NGOs, austerity, and universal health coverage in Mozambique
Pfeiffer J; Chapman R: Globalization and Health 15(Suppl 1) 1-6, 2019

In many African countries, hundreds of health-related non-government organisations (NGOs) are fed by a chaotic tangle of donor funding streams. The case of Mozambique illustrates how this NGO model impedes Universal Health Coverage. In the 1990s, NGOs multiplied across post-war Mozambique: the country’s structural adjustment program constrained public and foreign aid expenditures on the public health system, while donors favoured private contractors and NGOs. In the 2000s, funding for HIV/AIDS and other vertical aid from many donors increased dramatically. In 2004, the United States introduced PEPFAR in Mozambique at nearly 500 million USD per year, roughly equivalent to the entire budget of the Ministry of Health. PEPFAR funding has helped thousands access antiretroviral treatment, but over 90% of resources flow “off-budget” to NGO “implementing partners,” with little left for the public health system. After a decade of this major donor funding to NGOs, public sector health system coverage had barely changed. In 2014, the workforce/ population ratio was still among the five worst in the world at 71/10000; the health facility/per capita ratio worsened since 2009 to only 1 per 16,795. Achieving UHC will require rejection of austerity constraints on public sector health systems, and re-channelling of aid to public systems building rather than to NGOs.

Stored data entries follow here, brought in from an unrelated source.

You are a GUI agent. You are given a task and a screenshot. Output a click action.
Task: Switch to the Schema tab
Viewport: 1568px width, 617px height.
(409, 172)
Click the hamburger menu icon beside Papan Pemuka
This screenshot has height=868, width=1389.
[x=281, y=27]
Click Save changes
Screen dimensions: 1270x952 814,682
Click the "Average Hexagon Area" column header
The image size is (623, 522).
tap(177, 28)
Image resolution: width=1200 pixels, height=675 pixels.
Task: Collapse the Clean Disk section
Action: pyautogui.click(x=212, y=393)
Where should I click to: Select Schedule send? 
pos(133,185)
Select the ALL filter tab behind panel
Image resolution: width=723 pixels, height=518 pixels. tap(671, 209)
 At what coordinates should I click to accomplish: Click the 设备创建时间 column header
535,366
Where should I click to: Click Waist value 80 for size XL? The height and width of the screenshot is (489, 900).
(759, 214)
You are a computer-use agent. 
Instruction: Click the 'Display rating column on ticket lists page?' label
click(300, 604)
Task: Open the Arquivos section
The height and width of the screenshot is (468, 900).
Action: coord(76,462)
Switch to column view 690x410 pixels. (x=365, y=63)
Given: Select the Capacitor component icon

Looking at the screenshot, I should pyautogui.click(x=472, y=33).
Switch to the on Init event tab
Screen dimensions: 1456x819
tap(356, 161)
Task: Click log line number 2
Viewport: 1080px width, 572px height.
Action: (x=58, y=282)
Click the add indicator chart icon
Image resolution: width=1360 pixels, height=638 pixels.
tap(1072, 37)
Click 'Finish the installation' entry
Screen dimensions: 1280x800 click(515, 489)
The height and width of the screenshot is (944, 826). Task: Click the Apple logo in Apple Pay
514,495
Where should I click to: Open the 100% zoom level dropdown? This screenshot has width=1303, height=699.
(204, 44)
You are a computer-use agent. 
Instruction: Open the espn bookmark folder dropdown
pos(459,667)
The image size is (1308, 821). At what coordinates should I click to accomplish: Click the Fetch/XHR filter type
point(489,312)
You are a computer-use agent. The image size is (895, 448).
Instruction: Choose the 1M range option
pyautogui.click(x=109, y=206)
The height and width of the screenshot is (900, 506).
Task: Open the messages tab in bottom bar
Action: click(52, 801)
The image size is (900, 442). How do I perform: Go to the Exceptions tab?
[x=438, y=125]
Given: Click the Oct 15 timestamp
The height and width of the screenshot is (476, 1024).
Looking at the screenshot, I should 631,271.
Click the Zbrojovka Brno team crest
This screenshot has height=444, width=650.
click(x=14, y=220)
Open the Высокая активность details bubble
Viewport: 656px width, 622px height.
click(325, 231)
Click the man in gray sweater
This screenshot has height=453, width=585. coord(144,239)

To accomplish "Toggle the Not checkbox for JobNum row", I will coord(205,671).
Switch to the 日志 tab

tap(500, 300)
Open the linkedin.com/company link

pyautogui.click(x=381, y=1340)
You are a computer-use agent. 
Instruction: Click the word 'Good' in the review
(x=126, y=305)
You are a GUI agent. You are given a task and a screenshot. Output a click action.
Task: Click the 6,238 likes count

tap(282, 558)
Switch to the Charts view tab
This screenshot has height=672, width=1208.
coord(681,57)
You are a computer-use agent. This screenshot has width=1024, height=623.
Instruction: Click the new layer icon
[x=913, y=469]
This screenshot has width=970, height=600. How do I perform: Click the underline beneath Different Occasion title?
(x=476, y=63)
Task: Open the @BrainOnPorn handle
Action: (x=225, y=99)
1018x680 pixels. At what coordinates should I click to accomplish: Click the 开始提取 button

The pharmaceutical industry in Sub-Saharan Africa: A guide for promoting pharmaceutical production in Africa (UNIDO)
White S; Banda G; Chaudhuri S; Chen L; et al.: United Nations Industrial Development Organisation (UNIDO), 2019

The authors report that there is consensus that local pharmaceutical production in sub-Saharan Africa in close proximity to where medicines are needed can reduce dependence and improve health outcomes for the population. Many African governments, regional economic communities and the African Union have recognized the need for active support to the development of the sector if these benefits are to be realized. However, concrete action on the ground is reported to have remained hesitant and piecemeal to date. This document contains advice for government policy makers, the private sector especially pharmaceutical manufacturers in sub-Saharan African countries, development partners and finance institutions on how to promote pharmaceutical production. The guide focuses on the key areas of competitiveness, market access, technology and access to finance. It further proposes a path of how governments could embark on and steer a policy development process as well as giving guidance on policy interventions. The document especially emphasizes the interconnectedness of key intervention areas and recommends that promotional measures from key areas should be combined to increase impact.